**YOUR OBJECTIVE:**
Transcribe the following entries word for word. End with the line where "Dicas de Empreendedorismo (687, 748)" appears.

*** DATA RECORDS Section Begins ***

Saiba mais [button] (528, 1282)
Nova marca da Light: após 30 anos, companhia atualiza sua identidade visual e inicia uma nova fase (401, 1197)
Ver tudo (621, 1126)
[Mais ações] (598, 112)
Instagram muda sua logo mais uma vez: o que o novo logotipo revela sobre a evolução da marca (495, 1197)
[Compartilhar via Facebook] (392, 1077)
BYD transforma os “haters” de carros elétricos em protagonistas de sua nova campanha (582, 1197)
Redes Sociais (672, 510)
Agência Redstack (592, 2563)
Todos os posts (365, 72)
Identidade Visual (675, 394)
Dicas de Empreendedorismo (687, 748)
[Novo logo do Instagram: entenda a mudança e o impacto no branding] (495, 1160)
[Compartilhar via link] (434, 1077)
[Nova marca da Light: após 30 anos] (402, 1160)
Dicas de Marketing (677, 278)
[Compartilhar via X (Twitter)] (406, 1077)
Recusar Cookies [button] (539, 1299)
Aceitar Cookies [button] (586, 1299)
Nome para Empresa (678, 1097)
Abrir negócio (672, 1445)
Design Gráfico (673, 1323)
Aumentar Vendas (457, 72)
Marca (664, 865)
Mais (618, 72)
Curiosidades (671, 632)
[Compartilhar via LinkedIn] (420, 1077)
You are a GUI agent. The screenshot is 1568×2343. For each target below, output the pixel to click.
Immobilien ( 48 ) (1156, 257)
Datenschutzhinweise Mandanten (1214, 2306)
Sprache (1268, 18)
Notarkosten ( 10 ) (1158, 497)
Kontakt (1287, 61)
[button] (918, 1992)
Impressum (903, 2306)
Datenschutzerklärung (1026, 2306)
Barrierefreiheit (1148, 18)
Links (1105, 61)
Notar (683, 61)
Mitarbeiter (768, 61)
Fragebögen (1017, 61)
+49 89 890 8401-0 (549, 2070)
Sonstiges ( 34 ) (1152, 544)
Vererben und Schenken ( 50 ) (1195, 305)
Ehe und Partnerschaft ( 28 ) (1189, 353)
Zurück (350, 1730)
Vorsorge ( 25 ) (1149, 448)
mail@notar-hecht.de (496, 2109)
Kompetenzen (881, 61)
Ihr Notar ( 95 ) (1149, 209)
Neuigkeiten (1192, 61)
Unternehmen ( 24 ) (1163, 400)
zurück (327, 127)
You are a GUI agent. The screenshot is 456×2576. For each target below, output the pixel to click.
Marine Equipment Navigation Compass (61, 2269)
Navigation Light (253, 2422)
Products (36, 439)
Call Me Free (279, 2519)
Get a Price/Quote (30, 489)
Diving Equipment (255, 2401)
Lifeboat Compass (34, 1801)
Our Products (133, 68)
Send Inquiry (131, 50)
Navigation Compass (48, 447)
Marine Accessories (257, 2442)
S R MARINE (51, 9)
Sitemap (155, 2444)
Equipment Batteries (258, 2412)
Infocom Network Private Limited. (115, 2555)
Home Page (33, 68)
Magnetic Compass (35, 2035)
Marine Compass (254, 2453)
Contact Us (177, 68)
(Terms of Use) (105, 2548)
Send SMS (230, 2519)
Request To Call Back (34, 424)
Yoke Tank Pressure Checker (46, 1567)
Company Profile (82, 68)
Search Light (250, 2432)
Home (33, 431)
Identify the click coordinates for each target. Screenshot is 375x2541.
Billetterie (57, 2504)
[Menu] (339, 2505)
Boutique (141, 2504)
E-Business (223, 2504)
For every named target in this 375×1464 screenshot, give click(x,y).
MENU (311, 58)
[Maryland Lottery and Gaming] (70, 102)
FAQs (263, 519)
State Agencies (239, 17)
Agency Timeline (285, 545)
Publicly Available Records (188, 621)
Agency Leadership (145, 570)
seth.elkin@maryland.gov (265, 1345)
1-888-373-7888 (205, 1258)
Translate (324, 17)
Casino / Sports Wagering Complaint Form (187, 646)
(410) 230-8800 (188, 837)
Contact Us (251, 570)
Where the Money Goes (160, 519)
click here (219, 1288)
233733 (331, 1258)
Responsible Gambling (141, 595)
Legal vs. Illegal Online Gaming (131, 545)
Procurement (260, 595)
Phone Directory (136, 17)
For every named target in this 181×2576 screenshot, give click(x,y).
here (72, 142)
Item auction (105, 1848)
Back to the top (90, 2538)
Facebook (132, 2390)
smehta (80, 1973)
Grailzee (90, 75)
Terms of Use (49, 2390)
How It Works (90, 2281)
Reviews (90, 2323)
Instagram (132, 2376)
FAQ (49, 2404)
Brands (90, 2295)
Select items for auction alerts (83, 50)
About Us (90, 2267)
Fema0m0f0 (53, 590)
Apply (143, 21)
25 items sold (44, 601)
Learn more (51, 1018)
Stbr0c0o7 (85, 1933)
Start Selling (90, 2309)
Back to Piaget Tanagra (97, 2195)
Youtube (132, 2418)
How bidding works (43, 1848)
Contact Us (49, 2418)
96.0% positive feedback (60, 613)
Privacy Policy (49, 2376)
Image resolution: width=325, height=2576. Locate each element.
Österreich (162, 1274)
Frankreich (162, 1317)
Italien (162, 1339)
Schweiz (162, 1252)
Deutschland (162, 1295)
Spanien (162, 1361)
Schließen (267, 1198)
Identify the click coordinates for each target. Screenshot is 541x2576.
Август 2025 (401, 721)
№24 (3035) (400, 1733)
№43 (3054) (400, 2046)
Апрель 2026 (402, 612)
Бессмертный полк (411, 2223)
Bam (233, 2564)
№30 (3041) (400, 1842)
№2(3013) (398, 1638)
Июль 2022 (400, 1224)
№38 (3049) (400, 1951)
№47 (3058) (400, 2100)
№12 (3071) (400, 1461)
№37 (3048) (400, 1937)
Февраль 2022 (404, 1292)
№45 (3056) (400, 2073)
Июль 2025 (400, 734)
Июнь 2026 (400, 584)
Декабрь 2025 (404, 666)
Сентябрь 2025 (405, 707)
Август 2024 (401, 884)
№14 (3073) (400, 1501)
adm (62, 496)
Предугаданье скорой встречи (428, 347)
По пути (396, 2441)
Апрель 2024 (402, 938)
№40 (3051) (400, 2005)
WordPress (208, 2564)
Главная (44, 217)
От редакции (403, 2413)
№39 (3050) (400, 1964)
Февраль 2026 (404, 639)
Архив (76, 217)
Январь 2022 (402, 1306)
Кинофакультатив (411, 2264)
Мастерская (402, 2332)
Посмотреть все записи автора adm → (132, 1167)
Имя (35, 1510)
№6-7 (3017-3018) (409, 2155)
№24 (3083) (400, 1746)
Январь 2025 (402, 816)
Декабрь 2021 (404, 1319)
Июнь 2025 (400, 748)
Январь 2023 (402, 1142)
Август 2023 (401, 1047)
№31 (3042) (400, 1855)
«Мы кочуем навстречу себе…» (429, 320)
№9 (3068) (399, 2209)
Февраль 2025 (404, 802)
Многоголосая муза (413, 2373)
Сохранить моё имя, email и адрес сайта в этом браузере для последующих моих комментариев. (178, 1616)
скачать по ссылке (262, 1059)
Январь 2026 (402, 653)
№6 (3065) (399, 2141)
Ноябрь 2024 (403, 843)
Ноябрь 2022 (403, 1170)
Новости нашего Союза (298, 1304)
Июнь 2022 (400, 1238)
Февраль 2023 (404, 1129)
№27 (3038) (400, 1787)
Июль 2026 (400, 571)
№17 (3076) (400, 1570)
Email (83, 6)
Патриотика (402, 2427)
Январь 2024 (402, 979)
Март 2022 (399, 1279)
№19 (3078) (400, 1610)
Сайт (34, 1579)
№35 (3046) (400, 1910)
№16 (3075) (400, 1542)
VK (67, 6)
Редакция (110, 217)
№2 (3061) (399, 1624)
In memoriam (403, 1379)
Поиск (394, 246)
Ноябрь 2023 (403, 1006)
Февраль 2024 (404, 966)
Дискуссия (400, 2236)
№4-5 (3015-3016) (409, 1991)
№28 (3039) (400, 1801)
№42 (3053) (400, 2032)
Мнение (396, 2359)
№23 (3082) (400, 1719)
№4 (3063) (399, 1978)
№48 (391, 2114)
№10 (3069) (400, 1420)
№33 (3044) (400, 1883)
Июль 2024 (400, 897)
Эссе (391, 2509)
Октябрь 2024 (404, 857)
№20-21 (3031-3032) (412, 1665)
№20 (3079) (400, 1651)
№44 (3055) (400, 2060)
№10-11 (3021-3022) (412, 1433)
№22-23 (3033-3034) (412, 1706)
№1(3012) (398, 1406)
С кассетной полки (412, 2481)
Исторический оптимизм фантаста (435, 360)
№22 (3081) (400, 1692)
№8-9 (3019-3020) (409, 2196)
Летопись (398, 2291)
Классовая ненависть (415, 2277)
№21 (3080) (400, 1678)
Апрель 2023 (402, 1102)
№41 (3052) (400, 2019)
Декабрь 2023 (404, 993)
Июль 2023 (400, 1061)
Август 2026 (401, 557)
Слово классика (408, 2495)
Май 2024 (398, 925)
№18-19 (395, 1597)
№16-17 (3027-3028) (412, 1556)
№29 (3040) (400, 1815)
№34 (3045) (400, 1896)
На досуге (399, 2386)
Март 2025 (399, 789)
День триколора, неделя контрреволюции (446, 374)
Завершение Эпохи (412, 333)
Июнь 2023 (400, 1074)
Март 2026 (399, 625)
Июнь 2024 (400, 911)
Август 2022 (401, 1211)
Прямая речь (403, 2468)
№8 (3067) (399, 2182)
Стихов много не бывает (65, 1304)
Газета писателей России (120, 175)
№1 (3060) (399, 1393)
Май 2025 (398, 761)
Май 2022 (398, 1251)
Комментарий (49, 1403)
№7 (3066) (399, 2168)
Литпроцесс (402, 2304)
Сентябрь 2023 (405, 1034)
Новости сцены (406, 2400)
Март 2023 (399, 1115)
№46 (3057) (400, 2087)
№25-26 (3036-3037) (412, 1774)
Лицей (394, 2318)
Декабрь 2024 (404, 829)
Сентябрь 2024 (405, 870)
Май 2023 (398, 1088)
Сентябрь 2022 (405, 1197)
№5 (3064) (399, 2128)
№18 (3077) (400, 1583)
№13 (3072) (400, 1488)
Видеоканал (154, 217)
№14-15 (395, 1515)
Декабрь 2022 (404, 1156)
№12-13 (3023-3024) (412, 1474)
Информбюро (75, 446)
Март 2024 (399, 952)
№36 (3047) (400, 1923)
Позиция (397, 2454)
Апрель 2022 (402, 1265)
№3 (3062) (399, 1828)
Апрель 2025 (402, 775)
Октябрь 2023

*** DATA RECORDS Section Ends ***

**SOLUTION BELOW:**
Saiba mais [button] (528, 1282)
Nova marca da Light: após 30 anos, companhia atualiza sua identidade visual e inicia uma nova fase (401, 1197)
Ver tudo (621, 1126)
[Mais ações] (598, 112)
Instagram muda sua logo mais uma vez: o que o novo logotipo revela sobre a evolução da marca (495, 1197)
[Compartilhar via Facebook] (392, 1077)
BYD transforma os “haters” de carros elétricos em protagonistas de sua nova campanha (582, 1197)
Redes Sociais (672, 510)
Agência Redstack (592, 2563)
Todos os posts (365, 72)
Identidade Visual (675, 394)
Dicas de Empreendedorismo (687, 748)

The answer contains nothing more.